- La obra se representará el 28 de junio a las 19:00 horas en Gilitos-Laboratorio de Creación Alcalá con entradas a 6 euros.
- El montaje revisita la figura de una de las escritoras más destacadas del Siglo de Oro.
La sala Gilitos-Laboratorio de Creación Alcalá acogerá el próximo 28 de junio la representación de Yo quisiera ser poeta, una propuesta teatral que recupera la figura de Marcela de San Félix, religiosa, dramaturga y poeta del Siglo de Oro cuya obra permaneció durante siglos en un segundo plano dentro de la historia de la literatura española. La función comenzará a las 19:00 horas y las entradas tendrán un precio único de seis euros.
La obra parte de un encuentro ficticio en el Convento de las Trinitarias entre Isabel y Marcela, dos mujeres que comparten la necesidad de ser escuchadas y reconocidas. A través de sus conversaciones, el montaje plantea una reflexión sobre la memoria, la creación literaria y las dificultades que encontraron muchas mujeres para difundir y preservar su obra en una época marcada por fuertes limitaciones sociales y culturales.
La dramaturgia y dirección corren a cargo de Noelia Pérez, que también firma el texto junto a la propia herencia literaria de Marcela de San Félix, cuya vida y producción sirven de inspiración para la pieza. Sobre el escenario estarán Ana Veganzones, Noelia Pérez y Andrea Real, dando forma a una historia que combina investigación histórica y creación contemporánea para acercar al público una figura poco conocida fuera de los círculos especializados.
Marcela de San Félix fue hija natural del dramaturgo Félix Lope de Vega y de la actriz Micaela de Luján. Aunque desarrolló una importante producción poética y teatral dentro de la vida conventual, gran parte de su legado permaneció oculto durante siglos. En las últimas décadas, diferentes estudios académicos han contribuido a recuperar su obra y a reivindicar su papel dentro de la literatura barroca española, un proceso de revisión histórica en el que se enmarca esta propuesta escénica.
La representación aborda precisamente esa búsqueda de reconocimiento. Las protagonistas intentan sacar a la luz los textos de Marcela y cuestionan por qué determinadas voces quedaron relegadas en los relatos culturales dominantes. La pregunta sobre quién escribe la historia y quién tiene la posibilidad de ser recordado atraviesa todo el montaje, que utiliza el diálogo entre ambas mujeres como hilo conductor para explorar estas cuestiones.
El espectáculo llega además avalado por su selección en las II Residencias Artísticas del Festival Internacional de Teatro Clásico de Almagro 2026, una iniciativa vinculada a uno de los principales encuentros dedicados al teatro clásico en España.

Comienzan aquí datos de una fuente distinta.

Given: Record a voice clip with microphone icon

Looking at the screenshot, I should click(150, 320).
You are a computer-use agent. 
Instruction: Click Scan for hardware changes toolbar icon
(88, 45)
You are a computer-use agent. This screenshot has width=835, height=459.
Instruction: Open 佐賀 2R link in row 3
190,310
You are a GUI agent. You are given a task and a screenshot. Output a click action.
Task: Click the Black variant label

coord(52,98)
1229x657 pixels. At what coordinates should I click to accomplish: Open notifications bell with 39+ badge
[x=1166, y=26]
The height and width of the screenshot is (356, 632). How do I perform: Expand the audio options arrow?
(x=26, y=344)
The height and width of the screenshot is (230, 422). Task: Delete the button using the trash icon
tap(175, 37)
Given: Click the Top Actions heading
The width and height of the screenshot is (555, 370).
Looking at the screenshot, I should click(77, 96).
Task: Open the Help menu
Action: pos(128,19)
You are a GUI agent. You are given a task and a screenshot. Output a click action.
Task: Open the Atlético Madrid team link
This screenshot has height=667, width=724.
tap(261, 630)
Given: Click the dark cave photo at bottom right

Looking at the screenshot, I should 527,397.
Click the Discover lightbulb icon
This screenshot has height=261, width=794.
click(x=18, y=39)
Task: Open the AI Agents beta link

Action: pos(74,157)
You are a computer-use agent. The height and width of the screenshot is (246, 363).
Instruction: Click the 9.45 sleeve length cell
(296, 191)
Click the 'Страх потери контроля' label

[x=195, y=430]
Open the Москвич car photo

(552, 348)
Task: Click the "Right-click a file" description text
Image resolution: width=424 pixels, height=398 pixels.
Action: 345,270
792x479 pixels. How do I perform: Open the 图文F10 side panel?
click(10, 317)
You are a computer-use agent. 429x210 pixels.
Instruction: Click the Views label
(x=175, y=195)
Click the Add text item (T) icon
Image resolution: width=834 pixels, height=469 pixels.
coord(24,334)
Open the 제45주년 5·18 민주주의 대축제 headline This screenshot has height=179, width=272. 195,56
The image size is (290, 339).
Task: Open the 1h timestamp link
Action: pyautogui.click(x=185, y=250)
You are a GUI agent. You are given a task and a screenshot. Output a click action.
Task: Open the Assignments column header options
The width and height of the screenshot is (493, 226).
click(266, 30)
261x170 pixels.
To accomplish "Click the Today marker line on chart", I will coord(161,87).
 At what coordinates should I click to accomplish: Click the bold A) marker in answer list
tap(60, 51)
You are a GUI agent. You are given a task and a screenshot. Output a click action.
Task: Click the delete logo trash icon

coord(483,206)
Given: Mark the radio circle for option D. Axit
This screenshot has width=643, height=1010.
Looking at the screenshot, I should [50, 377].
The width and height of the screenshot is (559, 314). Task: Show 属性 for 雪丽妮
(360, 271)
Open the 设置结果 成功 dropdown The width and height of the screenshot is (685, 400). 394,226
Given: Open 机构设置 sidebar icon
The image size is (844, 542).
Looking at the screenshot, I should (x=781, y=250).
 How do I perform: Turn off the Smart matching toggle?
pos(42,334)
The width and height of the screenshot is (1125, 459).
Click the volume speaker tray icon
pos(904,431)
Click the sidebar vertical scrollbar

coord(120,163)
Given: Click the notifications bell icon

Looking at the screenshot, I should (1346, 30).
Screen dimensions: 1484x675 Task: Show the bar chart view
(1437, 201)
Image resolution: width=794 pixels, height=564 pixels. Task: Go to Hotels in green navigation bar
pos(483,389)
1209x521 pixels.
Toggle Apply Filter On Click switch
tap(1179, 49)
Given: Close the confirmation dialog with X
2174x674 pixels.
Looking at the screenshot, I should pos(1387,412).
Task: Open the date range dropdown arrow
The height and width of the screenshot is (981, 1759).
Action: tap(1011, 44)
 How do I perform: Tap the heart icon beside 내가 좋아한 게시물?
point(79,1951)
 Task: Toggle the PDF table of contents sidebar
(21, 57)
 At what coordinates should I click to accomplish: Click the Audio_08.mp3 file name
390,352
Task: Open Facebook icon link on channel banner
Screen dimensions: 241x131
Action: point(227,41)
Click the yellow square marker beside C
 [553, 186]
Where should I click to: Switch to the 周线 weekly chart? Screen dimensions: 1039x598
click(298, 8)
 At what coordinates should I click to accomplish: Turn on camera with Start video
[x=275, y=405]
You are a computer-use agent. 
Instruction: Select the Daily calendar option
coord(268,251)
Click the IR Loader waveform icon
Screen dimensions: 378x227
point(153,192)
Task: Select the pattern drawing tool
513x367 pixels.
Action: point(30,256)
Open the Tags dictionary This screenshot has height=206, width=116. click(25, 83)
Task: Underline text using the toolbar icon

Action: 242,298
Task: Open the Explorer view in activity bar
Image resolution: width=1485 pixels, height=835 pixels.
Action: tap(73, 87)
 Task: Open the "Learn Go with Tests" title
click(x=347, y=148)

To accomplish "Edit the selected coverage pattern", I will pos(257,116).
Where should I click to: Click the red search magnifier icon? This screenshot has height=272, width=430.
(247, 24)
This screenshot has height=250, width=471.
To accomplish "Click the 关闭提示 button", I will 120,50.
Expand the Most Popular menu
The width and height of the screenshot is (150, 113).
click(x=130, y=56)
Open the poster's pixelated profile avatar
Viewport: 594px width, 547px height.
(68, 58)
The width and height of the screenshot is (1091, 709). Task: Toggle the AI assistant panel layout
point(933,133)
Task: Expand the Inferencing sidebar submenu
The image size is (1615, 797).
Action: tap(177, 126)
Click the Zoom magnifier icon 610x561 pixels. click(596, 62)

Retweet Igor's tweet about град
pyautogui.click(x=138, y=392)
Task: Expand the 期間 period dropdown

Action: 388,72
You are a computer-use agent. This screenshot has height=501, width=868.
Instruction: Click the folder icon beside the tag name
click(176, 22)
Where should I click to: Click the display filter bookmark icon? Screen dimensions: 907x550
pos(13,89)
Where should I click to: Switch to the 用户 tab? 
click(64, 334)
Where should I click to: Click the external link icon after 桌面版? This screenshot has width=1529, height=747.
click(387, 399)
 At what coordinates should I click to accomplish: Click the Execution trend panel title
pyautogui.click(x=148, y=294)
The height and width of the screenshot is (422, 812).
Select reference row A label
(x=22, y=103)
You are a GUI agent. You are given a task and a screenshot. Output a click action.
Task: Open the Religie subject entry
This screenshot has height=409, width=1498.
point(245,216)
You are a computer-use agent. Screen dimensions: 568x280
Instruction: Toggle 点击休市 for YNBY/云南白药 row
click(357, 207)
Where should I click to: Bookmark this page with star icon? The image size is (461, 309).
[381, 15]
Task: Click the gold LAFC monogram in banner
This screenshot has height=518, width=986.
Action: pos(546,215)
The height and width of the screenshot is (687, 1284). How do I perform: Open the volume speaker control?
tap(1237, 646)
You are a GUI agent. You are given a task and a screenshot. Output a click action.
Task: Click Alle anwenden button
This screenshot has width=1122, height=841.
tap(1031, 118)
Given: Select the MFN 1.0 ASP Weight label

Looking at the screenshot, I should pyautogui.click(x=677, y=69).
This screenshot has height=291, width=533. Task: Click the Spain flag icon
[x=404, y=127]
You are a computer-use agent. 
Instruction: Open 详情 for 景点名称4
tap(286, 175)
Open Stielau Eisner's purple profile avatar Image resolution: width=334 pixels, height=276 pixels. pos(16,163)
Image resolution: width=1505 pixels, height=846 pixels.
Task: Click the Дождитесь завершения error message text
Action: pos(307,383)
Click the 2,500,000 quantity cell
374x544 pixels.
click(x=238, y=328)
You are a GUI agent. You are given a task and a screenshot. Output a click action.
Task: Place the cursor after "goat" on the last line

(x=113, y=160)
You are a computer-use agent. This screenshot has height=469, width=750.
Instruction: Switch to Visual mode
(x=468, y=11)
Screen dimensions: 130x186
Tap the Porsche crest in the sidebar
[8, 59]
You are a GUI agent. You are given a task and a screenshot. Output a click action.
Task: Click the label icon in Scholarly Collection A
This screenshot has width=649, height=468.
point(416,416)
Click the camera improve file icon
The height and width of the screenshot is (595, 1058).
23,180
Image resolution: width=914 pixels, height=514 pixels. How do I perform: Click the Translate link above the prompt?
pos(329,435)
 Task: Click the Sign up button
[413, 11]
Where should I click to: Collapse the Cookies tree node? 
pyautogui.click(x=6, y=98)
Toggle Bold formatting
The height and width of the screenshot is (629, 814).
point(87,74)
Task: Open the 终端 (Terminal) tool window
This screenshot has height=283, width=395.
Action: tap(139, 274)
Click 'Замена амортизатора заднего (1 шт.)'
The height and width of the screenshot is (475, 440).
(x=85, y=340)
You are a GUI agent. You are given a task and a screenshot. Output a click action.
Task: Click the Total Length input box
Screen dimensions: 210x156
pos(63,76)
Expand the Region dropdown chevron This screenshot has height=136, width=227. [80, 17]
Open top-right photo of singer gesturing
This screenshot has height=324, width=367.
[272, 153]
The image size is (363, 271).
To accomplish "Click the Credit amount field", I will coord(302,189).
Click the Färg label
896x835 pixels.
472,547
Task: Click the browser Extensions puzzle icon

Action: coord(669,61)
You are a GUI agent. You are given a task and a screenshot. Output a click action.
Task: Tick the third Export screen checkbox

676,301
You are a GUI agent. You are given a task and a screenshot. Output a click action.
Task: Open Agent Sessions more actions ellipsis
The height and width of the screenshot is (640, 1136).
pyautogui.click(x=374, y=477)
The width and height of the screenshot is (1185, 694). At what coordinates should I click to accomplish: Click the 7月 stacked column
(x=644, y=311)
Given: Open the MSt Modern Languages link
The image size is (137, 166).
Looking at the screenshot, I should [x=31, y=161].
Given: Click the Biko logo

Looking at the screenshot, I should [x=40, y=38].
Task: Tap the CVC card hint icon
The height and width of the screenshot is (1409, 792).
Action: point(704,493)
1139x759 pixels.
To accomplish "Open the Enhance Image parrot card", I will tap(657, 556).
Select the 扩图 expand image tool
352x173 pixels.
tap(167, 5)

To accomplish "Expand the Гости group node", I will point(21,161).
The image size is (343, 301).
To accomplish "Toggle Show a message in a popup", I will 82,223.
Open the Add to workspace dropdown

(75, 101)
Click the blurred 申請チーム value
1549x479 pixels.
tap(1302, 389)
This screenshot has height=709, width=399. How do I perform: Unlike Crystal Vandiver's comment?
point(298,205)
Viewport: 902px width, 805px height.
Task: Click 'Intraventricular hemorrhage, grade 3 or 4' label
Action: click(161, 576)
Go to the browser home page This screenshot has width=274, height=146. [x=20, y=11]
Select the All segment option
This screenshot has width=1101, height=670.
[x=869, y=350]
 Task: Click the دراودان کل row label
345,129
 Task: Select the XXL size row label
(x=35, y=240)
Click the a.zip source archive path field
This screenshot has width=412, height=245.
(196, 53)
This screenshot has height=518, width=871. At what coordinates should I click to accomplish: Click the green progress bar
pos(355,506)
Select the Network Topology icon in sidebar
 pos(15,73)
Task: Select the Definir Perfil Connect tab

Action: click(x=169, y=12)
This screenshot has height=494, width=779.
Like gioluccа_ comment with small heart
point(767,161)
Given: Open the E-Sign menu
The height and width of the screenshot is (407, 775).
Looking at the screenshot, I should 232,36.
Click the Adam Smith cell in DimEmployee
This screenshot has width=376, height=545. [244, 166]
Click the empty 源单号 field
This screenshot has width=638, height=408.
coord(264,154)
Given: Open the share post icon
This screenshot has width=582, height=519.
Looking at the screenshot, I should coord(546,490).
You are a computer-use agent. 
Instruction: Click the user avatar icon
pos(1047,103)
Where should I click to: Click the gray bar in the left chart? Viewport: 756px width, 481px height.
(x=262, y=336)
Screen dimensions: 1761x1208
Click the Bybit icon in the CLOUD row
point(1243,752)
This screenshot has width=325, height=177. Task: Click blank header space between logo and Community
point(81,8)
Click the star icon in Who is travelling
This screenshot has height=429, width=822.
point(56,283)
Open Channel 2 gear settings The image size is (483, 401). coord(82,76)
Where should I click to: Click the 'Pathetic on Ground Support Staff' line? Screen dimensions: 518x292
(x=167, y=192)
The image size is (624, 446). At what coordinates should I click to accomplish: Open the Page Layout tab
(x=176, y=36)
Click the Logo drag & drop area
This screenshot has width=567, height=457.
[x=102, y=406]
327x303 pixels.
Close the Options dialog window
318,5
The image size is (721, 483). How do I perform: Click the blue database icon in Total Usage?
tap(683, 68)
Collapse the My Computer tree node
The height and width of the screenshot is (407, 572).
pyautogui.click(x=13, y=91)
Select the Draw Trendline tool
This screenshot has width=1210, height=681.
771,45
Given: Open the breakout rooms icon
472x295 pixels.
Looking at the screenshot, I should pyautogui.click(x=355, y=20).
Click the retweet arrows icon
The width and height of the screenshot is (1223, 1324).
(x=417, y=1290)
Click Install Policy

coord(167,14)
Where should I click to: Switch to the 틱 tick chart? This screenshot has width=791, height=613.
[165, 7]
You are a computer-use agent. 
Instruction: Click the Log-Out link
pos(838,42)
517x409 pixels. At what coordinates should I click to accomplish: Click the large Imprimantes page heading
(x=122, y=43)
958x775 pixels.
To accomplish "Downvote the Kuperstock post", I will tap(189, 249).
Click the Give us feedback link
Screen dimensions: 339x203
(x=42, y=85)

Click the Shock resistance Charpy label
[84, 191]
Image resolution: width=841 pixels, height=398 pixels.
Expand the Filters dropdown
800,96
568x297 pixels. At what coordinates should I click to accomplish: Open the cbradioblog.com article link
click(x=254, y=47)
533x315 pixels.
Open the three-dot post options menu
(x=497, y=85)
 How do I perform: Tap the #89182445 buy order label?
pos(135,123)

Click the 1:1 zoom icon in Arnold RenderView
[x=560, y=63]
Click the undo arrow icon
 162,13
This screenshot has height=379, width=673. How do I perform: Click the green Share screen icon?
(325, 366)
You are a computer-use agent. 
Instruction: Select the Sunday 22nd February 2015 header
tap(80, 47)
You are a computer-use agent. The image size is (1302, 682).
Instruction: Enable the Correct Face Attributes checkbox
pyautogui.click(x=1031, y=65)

Este programa busca impulsar nuevos proyectos de investigación y creación escénica relacionados con el patrimonio teatral del Siglo de Oro, facilitando espacios de desarrollo para compañías y creadores.
La producción cuenta con un amplio equipo artístico y técnico. Berta Navas firma el espacio escénico y el vestuario, mientras que Jorge Eliseo se encarga del diseño sonoro. La caracterización corre a cargo de Natalia Pérez y la asesoría de verso ha sido desarrollada por Iñigo Arricibita. También participan Mario Patrón en la asesoría de movimiento, Fernando Doménech Rico como asesor académico y Víctor Meléndez en la coreografía de lucha escénica.
La propuesta incorpora además la música de Susana Gómez Vázquez y un conjunto de voces en off interpretadas por distintas actrices y colaboradoras que enriquecen el universo sonoro de la obra. El resultado es una producción que combina teatro, poesía e investigación histórica para acercar al público contemporáneo la trayectoria de una autora cuya relevancia literaria continúa siendo objeto de redescubrimiento.
Con esta función, Gilitos suma a su programación una pieza que conecta la creación actual con la recuperación del patrimonio cultural, utilizando el escenario como espacio de reflexión sobre la memoria, la escritura y el lugar que han ocupado las mujeres en la historia de la literatura española.